▶ **EXTRACT TO READ**:
The basic elements are the voices. Marshall’s delivery drifts between Nico-style crooning and operatic punk belting. Sharda’s baritone begins at the back of his throat and issues like juice from a crushed orange. He sounds like a ’50s balladeer who has lost all faith in humanity. His simple guitar strumming drives the musical flow, and incidental sounds — gentle keyboards, handclaps, wheezing harmonica, reverberating tambourines — add color.
The closest analog to the Marshall-Sharda Popsicles is probably the Kills, a blues-punk band on the Rough Trade label made up of a man, a woman, a guitar and a flaming pyre of angst and sexual tension. The Kills tell listeners: Keep on your mean side. Marshall and Sharda flail at each other as though, for them, there is only the mean side.
Their show stopper is “Oh My Dear (My Darling),” a song with an argumentative, spit-back dialogue in the chorus that invariably moves Sharda and Marshall to physically clash onstage. (At the Jackpot show, Marshall walloped Sharda in the head with a papier-mâché animal mask, and Sharda kneed Marshall in the crotch. The band kept going.)

▶ **DATASET ENTRIES**:
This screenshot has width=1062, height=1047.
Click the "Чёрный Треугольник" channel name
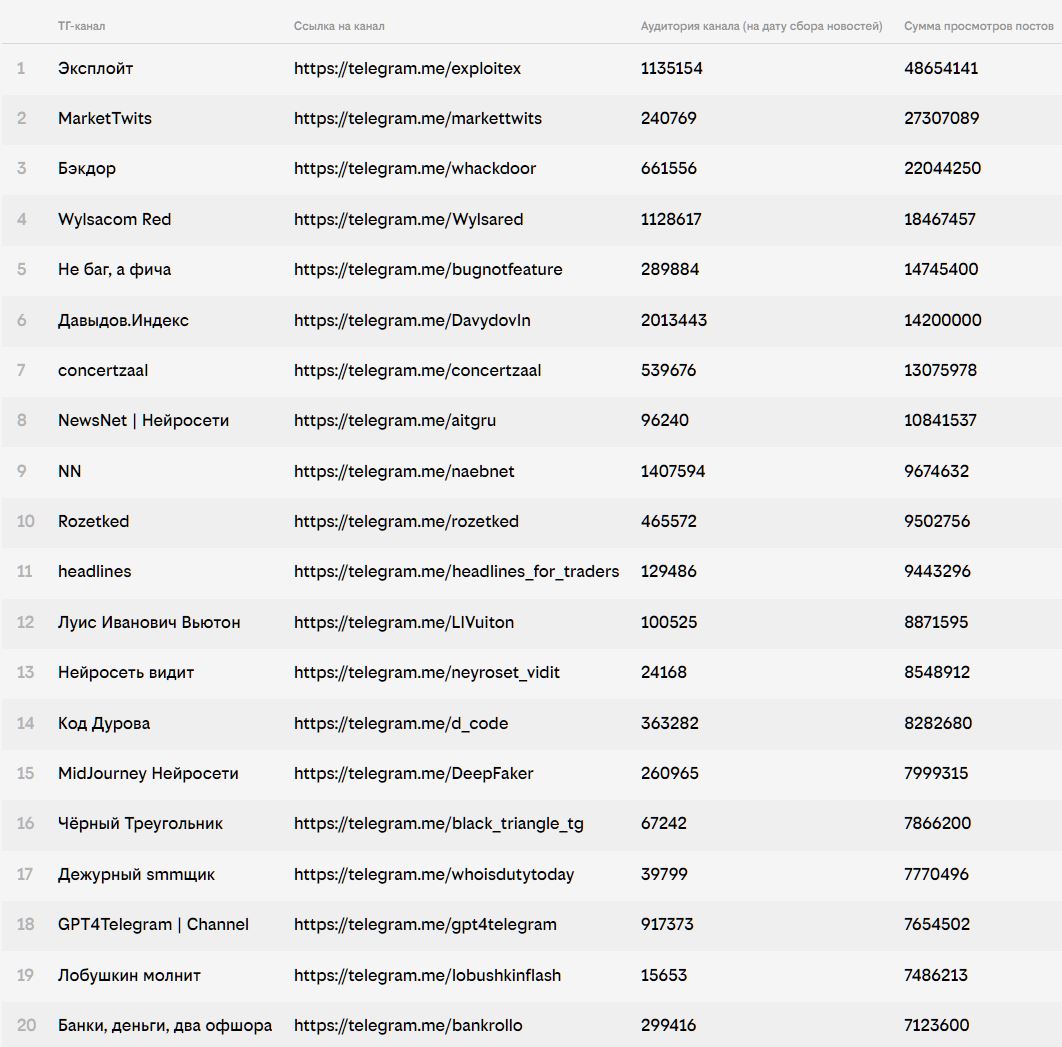pyautogui.click(x=140, y=824)
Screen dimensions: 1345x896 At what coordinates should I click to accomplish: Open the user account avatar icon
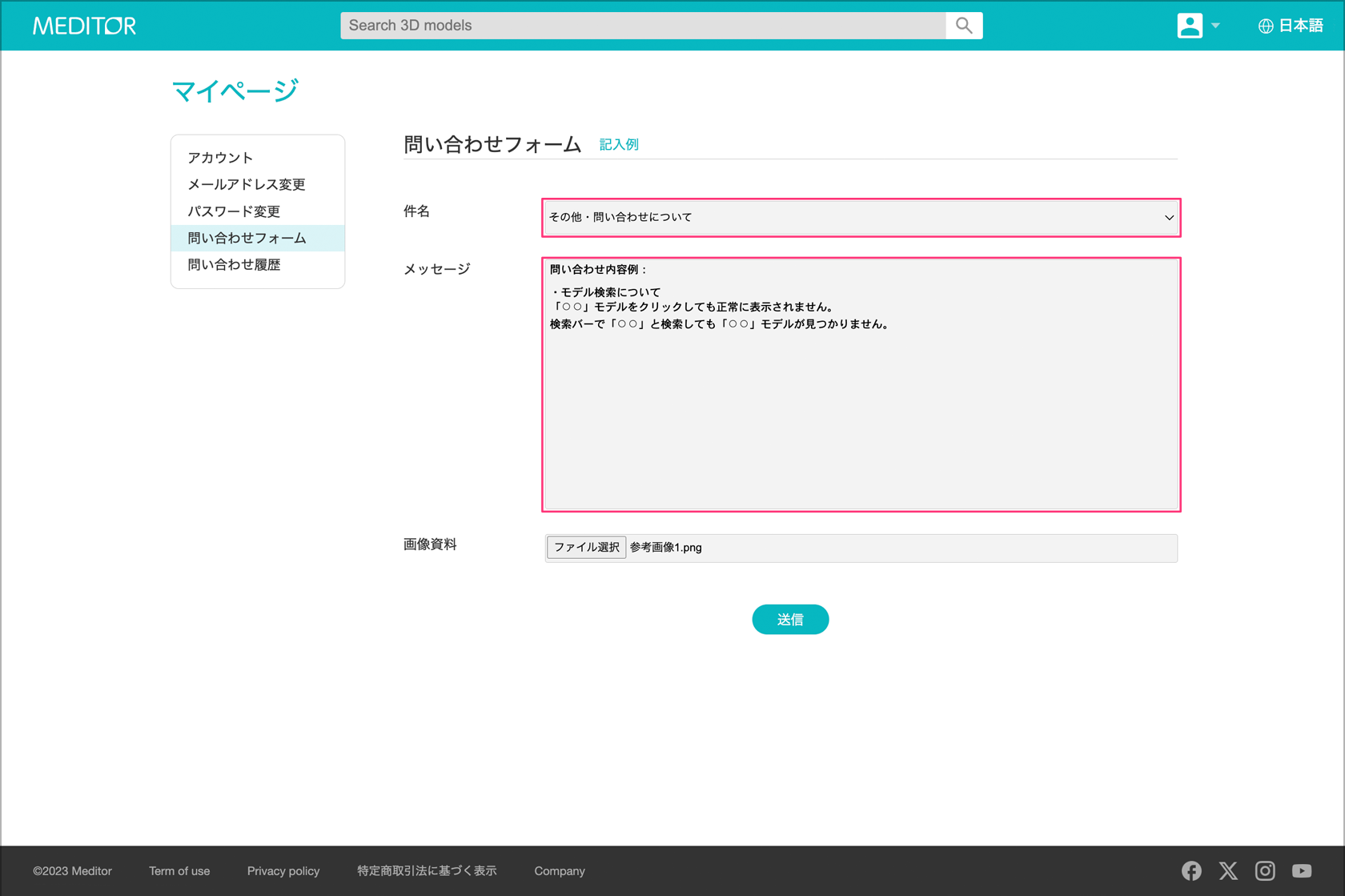1189,26

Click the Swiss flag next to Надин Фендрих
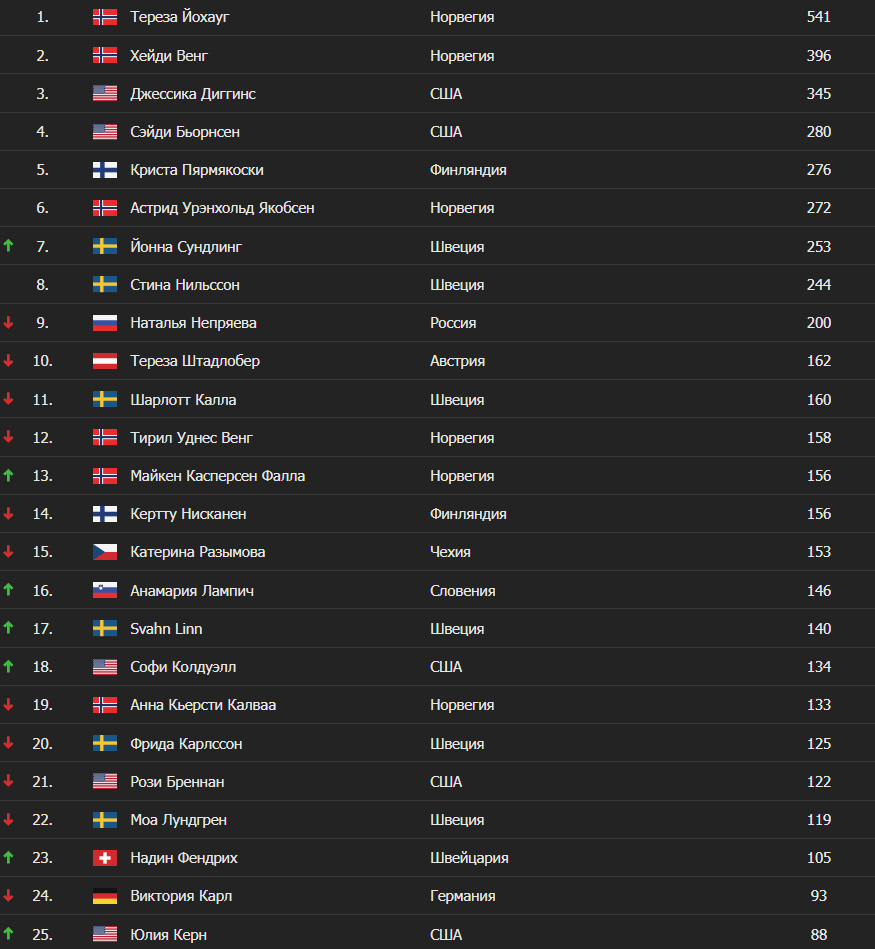[105, 858]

▶ **THINGS TO DO**:
a) From the review of the Popsicles above, reproduce word for word the part that opens with the words containing "The closest analog" and closes with "band kept going.)".
b) In the review of the Popsicles above, what did Marshall hit Sharda in the head with at the Jackpot show?

▶ **RESPONSES PER TASK**:
a)
The closest analog to the Marshall-Sharda Popsicles is probably the Kills, a blues-punk band on the Rough Trade label made up of a man, a woman, a guitar and a flaming pyre of angst and sexual tension. The Kills tell listeners: Keep on your mean side. Marshall and Sharda flail at each other as though, for them, there is only the mean side.
Their show stopper is “Oh My Dear (My Darling),” a song with an argumentative, spit-back dialogue in the chorus that invariably moves Sharda and Marshall to physically clash onstage. (At the Jackpot show, Marshall walloped Sharda in the head with a papier-mâché animal mask, and Sharda kneed Marshall in the crotch. The band kept going.)

b) A papier-mâché animal mask.